We were in a local shop and we decided to leave, instead of going the long way around she tries to reverse. Which wouldn’t be a problem if she could. She went zooming back into a display of dog food tins. Guess who was standing next to the damned thing. Yep me. I ended up on the floor with a couple of hundred tins of sodding dog food on me. You know what my mum did then, laughed! A shop assistant had to help me up and tidy up the mass of dog food. I managed to get up only to find mum reverse into a stack of kitchen role. So I have been on crutches since. Now I have pulled muscles in my side, stomach and neck I have a lot of bruising on my hands, I thought crutches was meant to be our friends.

Tuesday 22 February 2011

EDS in the media

Does anyone watch Casualty? This week’s episode had a patient with EDS type 3!!!!

I’m afraid to say I was horrified by the portrayal that was used. The patient was a junkie who “purposely” dislocates his shoulder to receive morphine. It makes us look great doesn’t it? One doctor classed him as a frequent flyer and said that he had drug seeking behaviour. How many of us haven’t heard that line before!

So after the new clinical lead relocates his shoulder, with no pain relief, and no warning, she says “well he won’t try that again”

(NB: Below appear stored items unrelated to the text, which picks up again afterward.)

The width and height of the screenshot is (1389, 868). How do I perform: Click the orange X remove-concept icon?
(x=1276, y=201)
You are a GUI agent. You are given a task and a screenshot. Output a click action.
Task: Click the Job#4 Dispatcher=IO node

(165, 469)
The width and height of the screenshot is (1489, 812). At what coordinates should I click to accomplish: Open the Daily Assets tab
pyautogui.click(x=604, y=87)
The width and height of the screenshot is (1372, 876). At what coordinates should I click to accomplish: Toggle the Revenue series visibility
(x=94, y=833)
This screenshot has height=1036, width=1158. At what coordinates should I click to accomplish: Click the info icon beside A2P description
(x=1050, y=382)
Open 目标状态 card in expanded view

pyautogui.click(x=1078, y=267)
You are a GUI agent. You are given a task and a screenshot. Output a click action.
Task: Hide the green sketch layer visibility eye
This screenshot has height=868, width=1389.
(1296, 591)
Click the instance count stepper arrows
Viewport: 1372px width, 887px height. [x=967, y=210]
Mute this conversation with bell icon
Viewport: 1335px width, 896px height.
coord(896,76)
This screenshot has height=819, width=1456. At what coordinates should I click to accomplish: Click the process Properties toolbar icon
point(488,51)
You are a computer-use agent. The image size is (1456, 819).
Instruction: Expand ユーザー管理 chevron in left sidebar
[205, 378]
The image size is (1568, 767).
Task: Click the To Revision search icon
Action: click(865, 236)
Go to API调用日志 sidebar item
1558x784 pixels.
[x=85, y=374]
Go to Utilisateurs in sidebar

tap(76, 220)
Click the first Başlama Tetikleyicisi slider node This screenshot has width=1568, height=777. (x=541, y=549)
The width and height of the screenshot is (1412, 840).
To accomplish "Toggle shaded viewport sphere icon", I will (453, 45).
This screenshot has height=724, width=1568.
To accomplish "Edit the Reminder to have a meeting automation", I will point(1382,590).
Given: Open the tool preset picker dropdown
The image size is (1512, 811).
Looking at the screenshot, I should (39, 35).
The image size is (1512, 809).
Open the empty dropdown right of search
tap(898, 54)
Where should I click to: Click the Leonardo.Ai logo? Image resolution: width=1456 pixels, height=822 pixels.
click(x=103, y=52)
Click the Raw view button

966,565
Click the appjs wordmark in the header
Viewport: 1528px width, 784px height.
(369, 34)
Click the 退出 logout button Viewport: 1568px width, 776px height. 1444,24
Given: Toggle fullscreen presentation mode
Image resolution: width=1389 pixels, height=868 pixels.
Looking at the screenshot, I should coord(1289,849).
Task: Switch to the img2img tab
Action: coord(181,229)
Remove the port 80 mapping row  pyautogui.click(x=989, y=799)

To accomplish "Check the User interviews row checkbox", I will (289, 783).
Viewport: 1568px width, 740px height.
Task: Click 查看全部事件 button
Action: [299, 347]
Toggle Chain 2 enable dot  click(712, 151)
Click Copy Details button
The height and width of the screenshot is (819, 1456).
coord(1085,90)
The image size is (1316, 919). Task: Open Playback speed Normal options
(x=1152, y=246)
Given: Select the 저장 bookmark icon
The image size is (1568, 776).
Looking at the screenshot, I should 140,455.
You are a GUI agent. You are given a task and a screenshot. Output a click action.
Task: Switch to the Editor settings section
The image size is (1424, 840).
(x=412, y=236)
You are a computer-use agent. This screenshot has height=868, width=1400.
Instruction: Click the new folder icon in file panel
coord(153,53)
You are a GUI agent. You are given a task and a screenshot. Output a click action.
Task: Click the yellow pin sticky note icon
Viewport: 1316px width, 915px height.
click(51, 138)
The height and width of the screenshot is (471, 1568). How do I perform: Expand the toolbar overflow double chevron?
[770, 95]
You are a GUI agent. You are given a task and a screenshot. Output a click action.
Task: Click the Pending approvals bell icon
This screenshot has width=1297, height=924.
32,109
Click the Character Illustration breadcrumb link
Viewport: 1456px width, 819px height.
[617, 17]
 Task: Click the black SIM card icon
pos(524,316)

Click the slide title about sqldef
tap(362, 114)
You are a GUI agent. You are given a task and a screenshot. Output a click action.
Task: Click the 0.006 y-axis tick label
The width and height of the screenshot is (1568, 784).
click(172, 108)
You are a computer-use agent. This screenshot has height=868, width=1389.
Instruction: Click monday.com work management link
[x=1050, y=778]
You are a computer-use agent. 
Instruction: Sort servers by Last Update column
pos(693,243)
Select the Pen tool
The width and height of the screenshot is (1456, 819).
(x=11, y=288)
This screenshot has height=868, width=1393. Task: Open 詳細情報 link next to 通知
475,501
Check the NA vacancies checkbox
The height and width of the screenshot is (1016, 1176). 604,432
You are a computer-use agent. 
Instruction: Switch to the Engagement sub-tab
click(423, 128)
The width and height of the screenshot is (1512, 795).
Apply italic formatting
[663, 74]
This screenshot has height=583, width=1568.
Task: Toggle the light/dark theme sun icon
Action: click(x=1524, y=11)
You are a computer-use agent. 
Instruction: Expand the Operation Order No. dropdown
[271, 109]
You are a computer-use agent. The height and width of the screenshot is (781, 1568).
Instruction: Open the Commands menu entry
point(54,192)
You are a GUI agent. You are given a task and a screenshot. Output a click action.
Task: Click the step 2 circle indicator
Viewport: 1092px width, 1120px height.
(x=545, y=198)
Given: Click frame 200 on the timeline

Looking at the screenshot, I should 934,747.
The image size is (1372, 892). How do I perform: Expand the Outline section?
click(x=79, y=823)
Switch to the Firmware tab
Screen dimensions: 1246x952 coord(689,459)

I have to say it’s quite an accurate portrayal of a doctor dealing with an EDS patient. It’s sickening.


I was hoping to make a short clip but it doesnt seem that its going to be ready any time soon. If i manage it i will upload it.
The patient I am on about is roughly 10 minutes in.



  (video from you tube. I do not own this)


In other news I have to go back to the dreaded dentist. I’ve lost two fillings in the last day L wish me and them luck.

Wednesday 2 February 2011

Funkey-ness

It’s been awhile. I know bad me. I got into a kind of funk and it’s been pretty damned hard to try and shake it.


We have one hell of a busy day tomorrow. 3 hospital appointments all regarding different things. Connor has his check up with a specialist growth doctor. I have a long-awaited appointment with my rheumy ad my partner has to have a tooth out. 1 doctors appointment for me for minor surgery. So it’s going to be a busy busy day.

The little things.

Hugs and kisses and smiles are what keep me going. No matter how much pain I’m in just one little smile, one “arms around the neck hug” one snotty wet kiss. Gives me the strength to fight back. When I’m in so much pain I’m crying in the toilet just a peck on the cheek from Connor and for him to say its all better gives me the strength to carry on. If it wasn’t for those little moments I would have given up a long time ago. His my everything. He truly is. See it’s truly the little things that can make your day worthwhile. Make all the pain disappear for a second. I am truely grateful for such a wonderful caring son.